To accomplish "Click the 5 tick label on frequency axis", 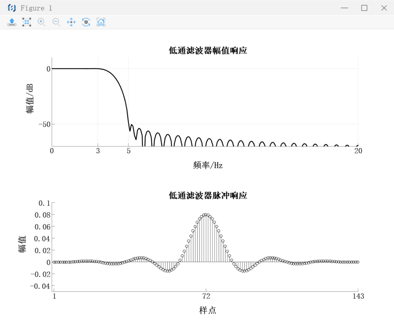I will [129, 151].
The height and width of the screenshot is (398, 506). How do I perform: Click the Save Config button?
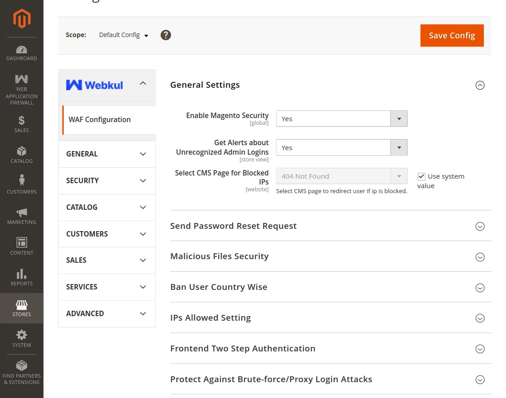click(452, 36)
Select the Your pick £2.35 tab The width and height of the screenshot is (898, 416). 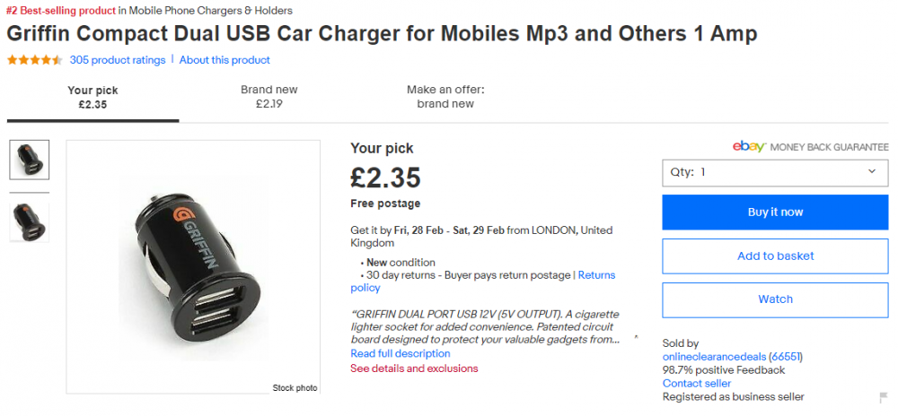click(x=92, y=97)
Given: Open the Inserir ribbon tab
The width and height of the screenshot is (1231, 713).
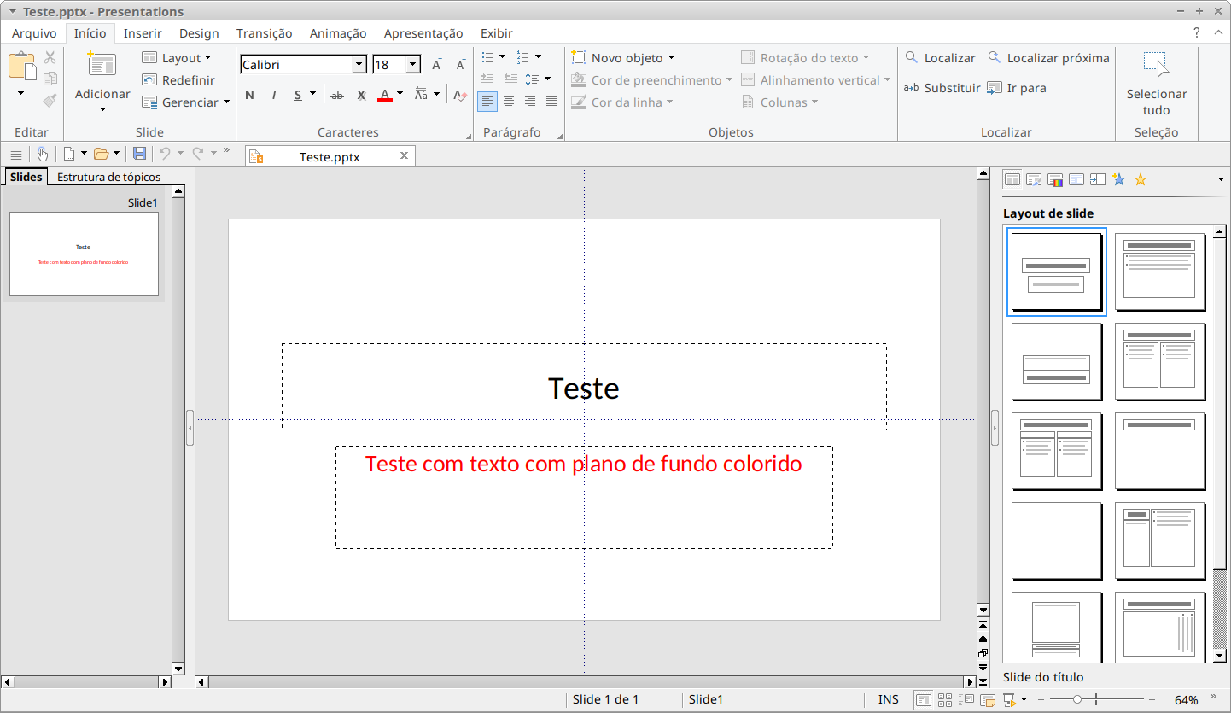Looking at the screenshot, I should coord(143,33).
══════════════════════════════
**Problem description:** Write out, exactly and with nothing added, every line from the one that holds "The width and height of the screenshot is (1231, 713)." to the end of the entries above; pictures stay out.

**Written solution:**
The width and height of the screenshot is (1231, 713).
Looking at the screenshot, I should coord(143,33).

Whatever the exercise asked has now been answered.